8 saxophones and fixed medium

La première pièce pour quatuor de saxophones de Kristoffer Zegers, commandée par le quatuor Kohinor, a été très fréquemment interprétée. À la suite de ce succès, le November music international festival (Brabant, Hollande) demandait au compositeur d’écrire une nouvelle œuvre, cette fois pour huit saxophones. La première des deux œuvres s’intitulait Venlafaxine, du nom d’un antidépresseur que prenait Zegers au moment de la composition, celle-ci voulant rendre compte des effets de la médication.

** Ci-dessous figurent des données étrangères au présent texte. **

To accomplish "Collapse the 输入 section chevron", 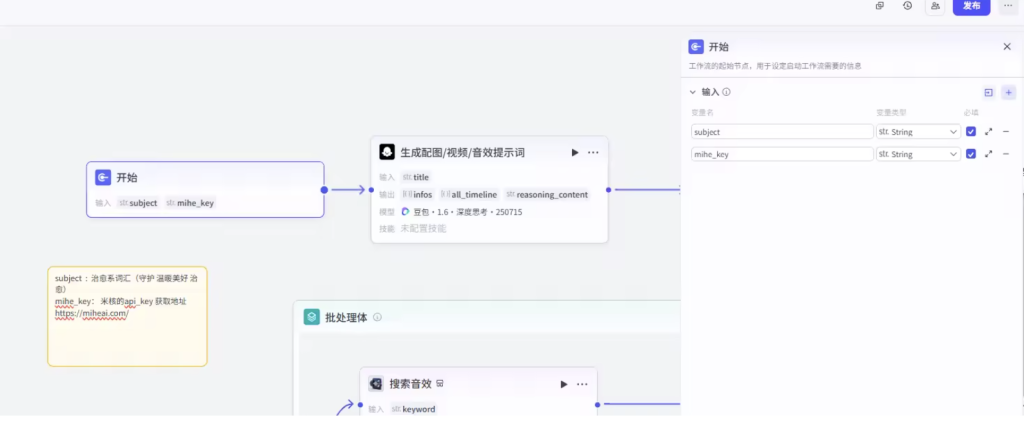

Lorsque November music donna carte blanche à Zegers en l’incitant à écrire l’œuvre qu’il avait toujours voulu écrire, le mot Elektroshocks s’est imposé. Ce titre provocateur peut être compris de deux façons. Tout d’abord comme un clin d’oeil à sa première pièce pour saxophone, les électrochocs ayant été un autre traitement contre la dépression; on peut également le comprendre comme l’expression du désir du compositeur de mettre les auditeurs autant que les interprètes sur la chaise électrique, afin de leur donner un agréable choc…

Elektroshocks pour huit saxophones utilise le contrepoint, et se sert d’une esthétique minimaliste sans toutefois l’être réellement. Ici, chaque accord est différent du précédent, même s’il semble se répéter encore et encore.